RNA Polymerase II CTD is dispensable for transcription in vivo and required for termination

The largest subunit of RNA polymerase (Pol) II harbors a evolutionary conserved C-Terminal-Domain (CTD), composed of a repetition of heptapeptides, central in the transcriptional process. Here, we have analysed the transcriptional phenotypes of a CTD-?5 mutant that carries a large CTD truncation. Unexpectedly, our results indicate that this mutant can widely transcribe genes in living cells but displays an extreme pervasive phenotype with severely impaired termination, similar to but more severely impaired than previously characterized mutations of CTD tyrosine residues.
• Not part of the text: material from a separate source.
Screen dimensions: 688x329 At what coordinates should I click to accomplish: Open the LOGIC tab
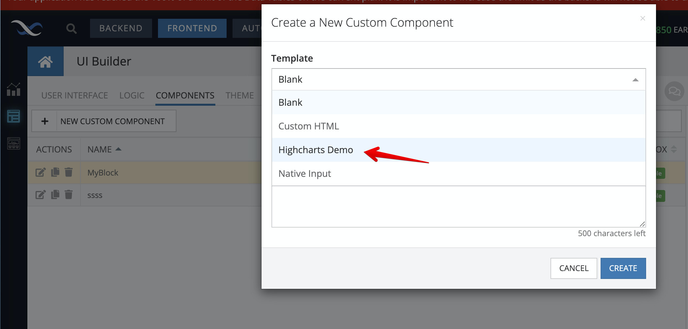tap(132, 95)
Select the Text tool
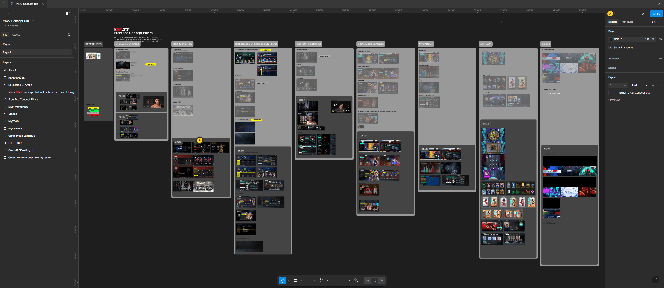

The CTD-?5 mutant has also lost its interactions with the Mediator and Integrator complexes involved in activation of transcription and maturation of RNAs. Examination of long-distance interactions and CTCF binding pattern in CTD-?5 did not indicate major changes in TAD domains or borders. Our data demonstrate that the CTD is largely dispensable for the act of transcription per se in living cells. We propose a model in which CTD-depleted Pol II has a lower entry rate into DNA but becomes extremely pervasive once engaged in transcription, resulting in a global loss of termination. Overall design: This study was performed in a human Raji cell line. It contains ChIP-seq data for HA-tagged RNA Pol II, H3K4me1, H3K4me3 and CTCF as well as RNA-seq data for PolyA-RNA and chromatin-associated RNA (ChrRNA) and HiC data. All sequencing were performed in paired-end sequencing runs.